Problem to work on — Convert the lines running from the line that contains "The width and" up to and including the line that contains "point(4,133)" into a JSON list of strings, one string per line, with blank lines omitted. Leave the pictures out of the result.

Provided records —
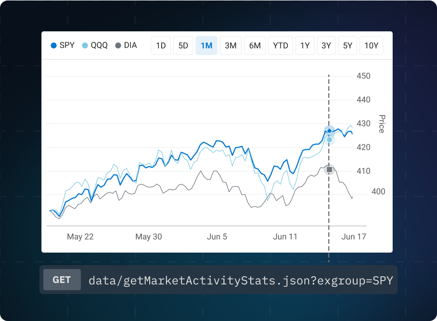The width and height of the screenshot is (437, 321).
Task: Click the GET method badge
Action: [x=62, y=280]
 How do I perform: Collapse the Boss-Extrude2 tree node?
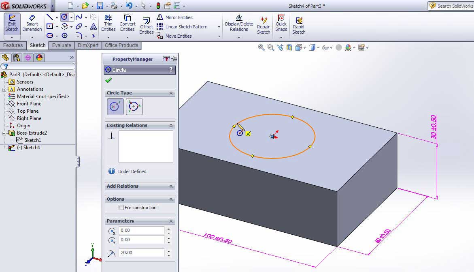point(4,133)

* * *

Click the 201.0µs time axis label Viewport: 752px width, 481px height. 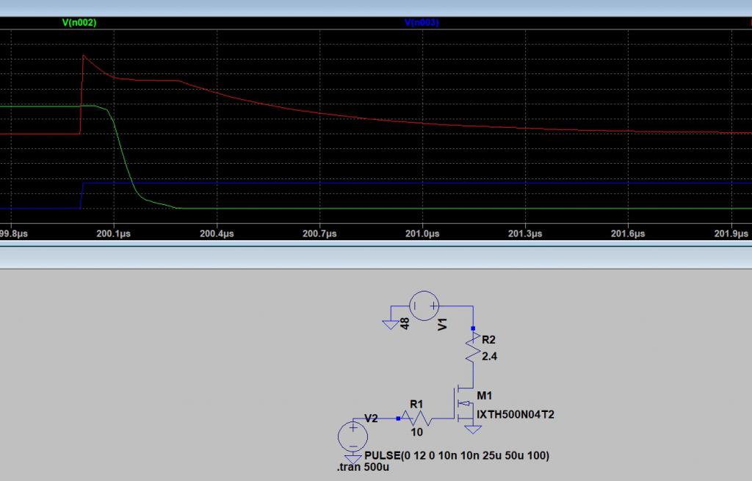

---

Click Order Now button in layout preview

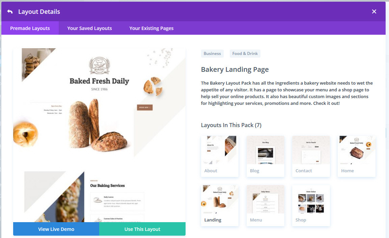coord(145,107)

Solved exercise —
[
  "The width and height of the screenshot is (437, 321).",
  "Task: Click the GET method badge",
  "Action: [x=62, y=280]",
  " How do I perform: Collapse the Boss-Extrude2 tree node?",
  "point(4,133)"
]